• _What you will do_
Every line below between the line holding "Click the 3000 Texts book cover thumbnail" and the line holding "Screen dimensions: 628x1568", inclusive, should be repeated exactly, and all other lines omitted.

== Segment start ==

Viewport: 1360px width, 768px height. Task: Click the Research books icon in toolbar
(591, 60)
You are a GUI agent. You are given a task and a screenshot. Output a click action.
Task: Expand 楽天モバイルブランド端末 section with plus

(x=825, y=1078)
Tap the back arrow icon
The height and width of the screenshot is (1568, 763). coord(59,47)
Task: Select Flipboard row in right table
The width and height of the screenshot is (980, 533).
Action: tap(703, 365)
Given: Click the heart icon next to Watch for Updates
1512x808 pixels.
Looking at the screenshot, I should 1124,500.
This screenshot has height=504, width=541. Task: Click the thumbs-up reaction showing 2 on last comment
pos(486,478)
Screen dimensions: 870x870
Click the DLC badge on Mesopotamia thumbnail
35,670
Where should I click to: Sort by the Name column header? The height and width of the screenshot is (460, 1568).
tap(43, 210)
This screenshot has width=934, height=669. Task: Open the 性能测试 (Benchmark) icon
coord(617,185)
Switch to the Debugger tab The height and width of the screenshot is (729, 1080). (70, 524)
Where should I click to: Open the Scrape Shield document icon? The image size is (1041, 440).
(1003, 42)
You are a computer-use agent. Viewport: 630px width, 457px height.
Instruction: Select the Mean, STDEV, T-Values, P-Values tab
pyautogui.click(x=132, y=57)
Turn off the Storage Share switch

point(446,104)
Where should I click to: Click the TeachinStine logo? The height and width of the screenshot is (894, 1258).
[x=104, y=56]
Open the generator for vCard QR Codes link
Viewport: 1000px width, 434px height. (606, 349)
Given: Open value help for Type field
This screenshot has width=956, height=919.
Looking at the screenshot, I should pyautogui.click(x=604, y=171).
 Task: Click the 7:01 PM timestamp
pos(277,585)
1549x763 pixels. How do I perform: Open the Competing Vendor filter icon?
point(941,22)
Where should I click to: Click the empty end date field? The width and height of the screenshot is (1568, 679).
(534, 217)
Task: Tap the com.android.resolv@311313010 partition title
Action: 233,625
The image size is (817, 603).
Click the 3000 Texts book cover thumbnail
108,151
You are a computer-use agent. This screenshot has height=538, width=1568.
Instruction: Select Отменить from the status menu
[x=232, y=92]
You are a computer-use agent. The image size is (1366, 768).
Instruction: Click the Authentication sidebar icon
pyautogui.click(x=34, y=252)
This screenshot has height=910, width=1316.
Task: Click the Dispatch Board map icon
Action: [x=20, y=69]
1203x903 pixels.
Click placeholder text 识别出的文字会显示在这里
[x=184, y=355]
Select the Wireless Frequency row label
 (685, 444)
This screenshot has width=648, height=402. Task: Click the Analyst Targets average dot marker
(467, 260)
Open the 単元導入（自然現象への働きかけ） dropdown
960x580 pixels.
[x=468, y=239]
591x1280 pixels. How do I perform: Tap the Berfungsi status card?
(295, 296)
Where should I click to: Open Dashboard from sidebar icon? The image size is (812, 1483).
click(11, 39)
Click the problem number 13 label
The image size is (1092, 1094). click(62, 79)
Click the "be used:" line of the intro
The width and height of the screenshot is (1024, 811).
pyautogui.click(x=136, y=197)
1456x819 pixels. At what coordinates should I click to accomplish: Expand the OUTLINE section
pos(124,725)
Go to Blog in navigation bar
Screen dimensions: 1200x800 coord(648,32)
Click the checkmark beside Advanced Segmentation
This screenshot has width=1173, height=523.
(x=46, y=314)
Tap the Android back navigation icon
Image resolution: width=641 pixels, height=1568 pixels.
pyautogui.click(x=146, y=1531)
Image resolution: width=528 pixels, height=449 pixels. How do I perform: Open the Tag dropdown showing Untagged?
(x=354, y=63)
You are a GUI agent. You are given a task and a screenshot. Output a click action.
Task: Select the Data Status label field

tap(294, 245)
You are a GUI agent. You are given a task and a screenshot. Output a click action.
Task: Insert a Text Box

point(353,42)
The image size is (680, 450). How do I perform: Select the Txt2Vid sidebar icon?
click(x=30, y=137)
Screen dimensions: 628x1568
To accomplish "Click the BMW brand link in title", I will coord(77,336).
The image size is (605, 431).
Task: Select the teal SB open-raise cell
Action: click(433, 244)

== Segment end ==

• _Written response_
Click the 3000 Texts book cover thumbnail
108,151
You are a computer-use agent. This screenshot has height=538, width=1568.
Instruction: Select Отменить from the status menu
[x=232, y=92]
You are a computer-use agent. The image size is (1366, 768).
Instruction: Click the Authentication sidebar icon
pyautogui.click(x=34, y=252)
This screenshot has height=910, width=1316.
Task: Click the Dispatch Board map icon
Action: [x=20, y=69]
1203x903 pixels.
Click placeholder text 识别出的文字会显示在这里
[x=184, y=355]
Select the Wireless Frequency row label
 (685, 444)
This screenshot has width=648, height=402. Task: Click the Analyst Targets average dot marker
(467, 260)
Open the 単元導入（自然現象への働きかけ） dropdown
960x580 pixels.
[x=468, y=239]
591x1280 pixels. How do I perform: Tap the Berfungsi status card?
(295, 296)
Where should I click to: Open Dashboard from sidebar icon? The image size is (812, 1483).
click(11, 39)
Click the problem number 13 label
The image size is (1092, 1094). click(62, 79)
Click the "be used:" line of the intro
The width and height of the screenshot is (1024, 811).
pyautogui.click(x=136, y=197)
1456x819 pixels. At what coordinates should I click to accomplish: Expand the OUTLINE section
pos(124,725)
Go to Blog in navigation bar
Screen dimensions: 1200x800 coord(648,32)
Click the checkmark beside Advanced Segmentation
This screenshot has width=1173, height=523.
(x=46, y=314)
Tap the Android back navigation icon
Image resolution: width=641 pixels, height=1568 pixels.
pyautogui.click(x=146, y=1531)
Image resolution: width=528 pixels, height=449 pixels. How do I perform: Open the Tag dropdown showing Untagged?
(x=354, y=63)
You are a GUI agent. You are given a task and a screenshot. Output a click action.
Task: Select the Data Status label field

tap(294, 245)
You are a GUI agent. You are given a task and a screenshot. Output a click action.
Task: Insert a Text Box

point(353,42)
The image size is (680, 450). How do I perform: Select the Txt2Vid sidebar icon?
click(x=30, y=137)
Screen dimensions: 628x1568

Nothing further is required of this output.